Le ruisseau du Gélinot, anciennement bras secondaire de l’Isère, traverse l’un des derniers boisements, à l’origine alluvial, de l’agglomération grenobloise. Suite aux travaux de dragage de l’Isère (1950- 1980), puis aux travaux du barrage de Saint-Égrève (1990), le ruisseau du Gélinot n’est plus alimenté par l’Isère, ni par sa nappe alluviale. Déconnecté hydrauliquement et n’étant donc plus soumis à la dynamique fluviale de l’Isère, le bois du Gélinot a ainsi évolué progressivement vers des boisements accueillant de plus en plus d’essences qui ne sont pas typiques des forêts alluviales et pouvant être invasives comme le Robinier faux acacia. 

La société spécialisée dans la maîtrise d’œuvre de travaux écologiques Biotec de Lyon a été mandatée par AREA pour mettre en place et suivre ces travaux forestiers. Deux équipes au sein du boisement interviennent ainsi simultanément cet automne pour réduire la place prise par ce Robinier faux acacia. La première est ciblée sur des travaux forestiers mécanisés.

La seconde intervient dans les secteurs les moins accessibles du boisement et réalise des travaux plus fins d’abattage, de débardage et de dessouchage avec trois chevaux : deux Franc-comtois (Tendresse et Denver) et un Trait du Nord (Aramis). Ce traitement sera poursuivi au printemps prochain par des actions de dévitalisation des souches. 

Le débardage au cheval est une technique de sylviculture qui consiste à transporter des arbres abattus de leur lieu de coupe vers une zone de dépôt à l’aide d’un cheval.
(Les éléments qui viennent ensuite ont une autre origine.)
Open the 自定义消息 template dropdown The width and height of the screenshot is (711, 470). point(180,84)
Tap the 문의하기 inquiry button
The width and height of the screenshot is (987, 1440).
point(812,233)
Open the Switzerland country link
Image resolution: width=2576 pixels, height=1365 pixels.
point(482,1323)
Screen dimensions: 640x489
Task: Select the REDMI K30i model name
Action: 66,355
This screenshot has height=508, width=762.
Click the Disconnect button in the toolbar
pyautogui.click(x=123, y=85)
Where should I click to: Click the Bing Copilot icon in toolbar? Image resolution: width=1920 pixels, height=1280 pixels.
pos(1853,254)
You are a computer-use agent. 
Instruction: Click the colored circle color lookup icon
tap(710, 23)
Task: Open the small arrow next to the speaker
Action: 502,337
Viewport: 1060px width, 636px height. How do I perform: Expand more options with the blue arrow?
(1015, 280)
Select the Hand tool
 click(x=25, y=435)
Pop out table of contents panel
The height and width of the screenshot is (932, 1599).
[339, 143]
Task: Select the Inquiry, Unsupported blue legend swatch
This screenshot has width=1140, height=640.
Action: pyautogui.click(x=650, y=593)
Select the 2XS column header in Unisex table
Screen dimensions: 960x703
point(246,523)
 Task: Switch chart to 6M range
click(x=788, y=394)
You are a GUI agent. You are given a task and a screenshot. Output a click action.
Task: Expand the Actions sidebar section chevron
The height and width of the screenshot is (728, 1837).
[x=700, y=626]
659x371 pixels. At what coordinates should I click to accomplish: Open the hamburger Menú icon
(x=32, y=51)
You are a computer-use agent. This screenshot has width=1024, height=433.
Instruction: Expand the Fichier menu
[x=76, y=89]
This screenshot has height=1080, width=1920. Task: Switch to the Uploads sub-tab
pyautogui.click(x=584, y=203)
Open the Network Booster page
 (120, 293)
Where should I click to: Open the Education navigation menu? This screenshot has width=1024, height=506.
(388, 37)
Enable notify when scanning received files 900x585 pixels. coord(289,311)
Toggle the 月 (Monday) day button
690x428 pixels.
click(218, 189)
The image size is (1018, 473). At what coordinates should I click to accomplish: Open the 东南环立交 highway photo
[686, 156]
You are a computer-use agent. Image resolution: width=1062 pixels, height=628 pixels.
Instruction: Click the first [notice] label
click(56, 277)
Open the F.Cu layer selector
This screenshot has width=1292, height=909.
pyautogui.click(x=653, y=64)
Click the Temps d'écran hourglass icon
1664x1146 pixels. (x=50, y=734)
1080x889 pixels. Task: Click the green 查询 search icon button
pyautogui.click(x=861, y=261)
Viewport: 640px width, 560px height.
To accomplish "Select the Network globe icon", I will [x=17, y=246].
Plus respectueux des sols et moins gourmand en carburants, le débardage à cheval se retrouve aujourd’hui en phase avec les préoccupations écologiques. 

L’étape suivante sera la mise en place de plantations à partir de jeunes plans prélevés directement dans le boisement. Des espèces locales comme l’Orme, le Chêne et le Frêne seront utilisées.